* [DATA TO EXAMINE]:
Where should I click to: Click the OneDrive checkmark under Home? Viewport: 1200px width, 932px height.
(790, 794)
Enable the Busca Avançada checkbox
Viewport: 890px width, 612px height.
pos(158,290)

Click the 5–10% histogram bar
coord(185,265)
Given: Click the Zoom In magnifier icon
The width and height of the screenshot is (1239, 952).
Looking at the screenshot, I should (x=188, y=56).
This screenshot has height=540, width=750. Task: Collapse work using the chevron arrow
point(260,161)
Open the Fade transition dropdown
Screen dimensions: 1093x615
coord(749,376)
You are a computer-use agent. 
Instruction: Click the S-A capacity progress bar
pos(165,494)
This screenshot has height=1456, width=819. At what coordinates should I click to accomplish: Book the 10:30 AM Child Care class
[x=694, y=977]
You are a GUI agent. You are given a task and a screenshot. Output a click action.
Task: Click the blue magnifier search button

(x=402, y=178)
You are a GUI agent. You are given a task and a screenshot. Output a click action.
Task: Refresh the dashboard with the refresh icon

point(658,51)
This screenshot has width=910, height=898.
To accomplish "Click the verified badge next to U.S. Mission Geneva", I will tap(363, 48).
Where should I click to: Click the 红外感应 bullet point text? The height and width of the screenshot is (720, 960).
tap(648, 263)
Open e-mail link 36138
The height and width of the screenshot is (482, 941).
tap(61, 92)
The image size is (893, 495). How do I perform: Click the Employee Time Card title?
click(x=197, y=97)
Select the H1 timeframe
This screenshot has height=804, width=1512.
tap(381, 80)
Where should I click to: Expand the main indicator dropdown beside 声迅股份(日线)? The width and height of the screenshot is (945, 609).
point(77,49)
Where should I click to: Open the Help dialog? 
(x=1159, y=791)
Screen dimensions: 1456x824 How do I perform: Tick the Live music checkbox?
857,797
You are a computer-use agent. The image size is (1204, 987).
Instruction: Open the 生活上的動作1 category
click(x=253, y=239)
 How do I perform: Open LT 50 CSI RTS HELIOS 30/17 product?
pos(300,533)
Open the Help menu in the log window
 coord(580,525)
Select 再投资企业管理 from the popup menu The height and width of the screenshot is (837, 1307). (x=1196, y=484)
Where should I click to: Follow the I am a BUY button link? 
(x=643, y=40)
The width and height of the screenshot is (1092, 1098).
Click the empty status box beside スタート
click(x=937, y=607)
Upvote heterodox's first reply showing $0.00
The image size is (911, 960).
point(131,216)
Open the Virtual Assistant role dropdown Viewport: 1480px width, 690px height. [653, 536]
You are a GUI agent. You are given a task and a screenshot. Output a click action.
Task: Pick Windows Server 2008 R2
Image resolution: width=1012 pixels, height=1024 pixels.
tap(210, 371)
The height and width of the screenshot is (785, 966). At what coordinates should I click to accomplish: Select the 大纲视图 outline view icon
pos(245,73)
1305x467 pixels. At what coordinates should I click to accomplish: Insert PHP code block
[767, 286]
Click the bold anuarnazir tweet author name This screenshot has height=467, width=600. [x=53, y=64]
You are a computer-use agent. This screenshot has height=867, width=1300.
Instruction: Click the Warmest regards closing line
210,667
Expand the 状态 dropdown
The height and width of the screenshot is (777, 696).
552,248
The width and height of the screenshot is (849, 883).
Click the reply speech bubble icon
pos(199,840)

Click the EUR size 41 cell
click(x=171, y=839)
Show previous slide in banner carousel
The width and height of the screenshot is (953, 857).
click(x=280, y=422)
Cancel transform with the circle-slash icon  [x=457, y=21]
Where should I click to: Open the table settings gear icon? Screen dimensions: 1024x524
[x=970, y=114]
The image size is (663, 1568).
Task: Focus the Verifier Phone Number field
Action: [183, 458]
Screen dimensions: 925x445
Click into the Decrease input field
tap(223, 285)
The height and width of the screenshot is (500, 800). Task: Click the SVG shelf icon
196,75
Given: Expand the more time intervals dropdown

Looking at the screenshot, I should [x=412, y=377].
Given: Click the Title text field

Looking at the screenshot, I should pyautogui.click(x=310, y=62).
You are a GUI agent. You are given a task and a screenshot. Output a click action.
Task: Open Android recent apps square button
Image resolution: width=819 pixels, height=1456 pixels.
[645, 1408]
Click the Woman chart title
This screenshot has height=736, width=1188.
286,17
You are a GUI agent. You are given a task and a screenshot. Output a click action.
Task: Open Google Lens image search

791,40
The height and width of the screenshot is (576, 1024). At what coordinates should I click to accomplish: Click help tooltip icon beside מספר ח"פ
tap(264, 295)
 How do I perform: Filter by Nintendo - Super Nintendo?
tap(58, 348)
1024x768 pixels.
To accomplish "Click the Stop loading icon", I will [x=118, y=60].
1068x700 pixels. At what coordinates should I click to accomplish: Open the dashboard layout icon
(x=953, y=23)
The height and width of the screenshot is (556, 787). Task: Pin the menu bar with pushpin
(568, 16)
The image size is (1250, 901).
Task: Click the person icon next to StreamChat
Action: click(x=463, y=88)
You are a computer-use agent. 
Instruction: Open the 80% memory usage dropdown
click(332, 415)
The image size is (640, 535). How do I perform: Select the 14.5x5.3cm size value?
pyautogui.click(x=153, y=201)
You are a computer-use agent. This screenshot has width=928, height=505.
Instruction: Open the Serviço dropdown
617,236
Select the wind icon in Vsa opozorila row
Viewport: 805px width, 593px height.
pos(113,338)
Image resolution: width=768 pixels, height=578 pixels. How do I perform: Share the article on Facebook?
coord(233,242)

* [WORK ORDER]:
Copy the records exactly.

* [SOLUTION TO THE PROBLEM]:
Where should I click to: Click the OneDrive checkmark under Home? Viewport: 1200px width, 932px height.
(790, 794)
Enable the Busca Avançada checkbox
Viewport: 890px width, 612px height.
pos(158,290)

Click the 5–10% histogram bar
coord(185,265)
Given: Click the Zoom In magnifier icon
The width and height of the screenshot is (1239, 952).
Looking at the screenshot, I should (x=188, y=56).
This screenshot has height=540, width=750. Task: Collapse work using the chevron arrow
point(260,161)
Open the Fade transition dropdown
Screen dimensions: 1093x615
coord(749,376)
You are a computer-use agent. 
Instruction: Click the S-A capacity progress bar
pos(165,494)
This screenshot has height=1456, width=819. At what coordinates should I click to accomplish: Book the 10:30 AM Child Care class
[x=694, y=977]
You are a GUI agent. You are given a task and a screenshot. Output a click action.
Task: Click the blue magnifier search button

(x=402, y=178)
You are a GUI agent. You are given a task and a screenshot. Output a click action.
Task: Refresh the dashboard with the refresh icon

point(658,51)
This screenshot has width=910, height=898.
To accomplish "Click the verified badge next to U.S. Mission Geneva", I will tap(363, 48).
Where should I click to: Click the 红外感应 bullet point text? The height and width of the screenshot is (720, 960).
tap(648, 263)
Open e-mail link 36138
The height and width of the screenshot is (482, 941).
tap(61, 92)
The image size is (893, 495). How do I perform: Click the Employee Time Card title?
click(x=197, y=97)
Select the H1 timeframe
This screenshot has height=804, width=1512.
tap(381, 80)
Where should I click to: Expand the main indicator dropdown beside 声迅股份(日线)? The width and height of the screenshot is (945, 609).
point(77,49)
Where should I click to: Open the Help dialog? 
(x=1159, y=791)
Screen dimensions: 1456x824 How do I perform: Tick the Live music checkbox?
857,797
You are a computer-use agent. The image size is (1204, 987).
Instruction: Open the 生活上的動作1 category
click(x=253, y=239)
 How do I perform: Open LT 50 CSI RTS HELIOS 30/17 product?
pos(300,533)
Open the Help menu in the log window
 coord(580,525)
Select 再投资企业管理 from the popup menu The height and width of the screenshot is (837, 1307). (x=1196, y=484)
Where should I click to: Follow the I am a BUY button link? 
(x=643, y=40)
The width and height of the screenshot is (1092, 1098).
Click the empty status box beside スタート
click(x=937, y=607)
Upvote heterodox's first reply showing $0.00
The image size is (911, 960).
point(131,216)
Open the Virtual Assistant role dropdown Viewport: 1480px width, 690px height. [653, 536]
You are a GUI agent. You are given a task and a screenshot. Output a click action.
Task: Pick Windows Server 2008 R2
Image resolution: width=1012 pixels, height=1024 pixels.
tap(210, 371)
The height and width of the screenshot is (785, 966). At what coordinates should I click to accomplish: Select the 大纲视图 outline view icon
pos(245,73)
1305x467 pixels. At what coordinates should I click to accomplish: Insert PHP code block
[767, 286]
Click the bold anuarnazir tweet author name This screenshot has height=467, width=600. [x=53, y=64]
You are a computer-use agent. This screenshot has height=867, width=1300.
Instruction: Click the Warmest regards closing line
210,667
Expand the 状态 dropdown
The height and width of the screenshot is (777, 696).
552,248
The width and height of the screenshot is (849, 883).
Click the reply speech bubble icon
pos(199,840)

Click the EUR size 41 cell
click(x=171, y=839)
Show previous slide in banner carousel
The width and height of the screenshot is (953, 857).
click(x=280, y=422)
Cancel transform with the circle-slash icon  [x=457, y=21]
Where should I click to: Open the table settings gear icon? Screen dimensions: 1024x524
[x=970, y=114]
The image size is (663, 1568).
Task: Focus the Verifier Phone Number field
Action: [183, 458]
Screen dimensions: 925x445
Click into the Decrease input field
tap(223, 285)
The height and width of the screenshot is (500, 800). Task: Click the SVG shelf icon
196,75
Given: Expand the more time intervals dropdown

Looking at the screenshot, I should [x=412, y=377].
Given: Click the Title text field

Looking at the screenshot, I should pyautogui.click(x=310, y=62).
You are a GUI agent. You are given a task and a screenshot. Output a click action.
Task: Open Android recent apps square button
Image resolution: width=819 pixels, height=1456 pixels.
[645, 1408]
Click the Woman chart title
This screenshot has height=736, width=1188.
286,17
You are a GUI agent. You are given a task and a screenshot. Output a click action.
Task: Open Google Lens image search

791,40
The height and width of the screenshot is (576, 1024). At what coordinates should I click to accomplish: Click help tooltip icon beside מספר ח"פ
tap(264, 295)
 How do I perform: Filter by Nintendo - Super Nintendo?
tap(58, 348)
1024x768 pixels.
To accomplish "Click the Stop loading icon", I will [x=118, y=60].
1068x700 pixels. At what coordinates should I click to accomplish: Open the dashboard layout icon
(x=953, y=23)
The height and width of the screenshot is (556, 787). Task: Pin the menu bar with pushpin
(568, 16)
The image size is (1250, 901).
Task: Click the person icon next to StreamChat
Action: click(x=463, y=88)
You are a computer-use agent. 
Instruction: Open the 80% memory usage dropdown
click(332, 415)
The image size is (640, 535). How do I perform: Select the 14.5x5.3cm size value?
pyautogui.click(x=153, y=201)
You are a computer-use agent. This screenshot has width=928, height=505.
Instruction: Open the Serviço dropdown
617,236
Select the wind icon in Vsa opozorila row
Viewport: 805px width, 593px height.
pos(113,338)
Image resolution: width=768 pixels, height=578 pixels. How do I perform: Share the article on Facebook?
coord(233,242)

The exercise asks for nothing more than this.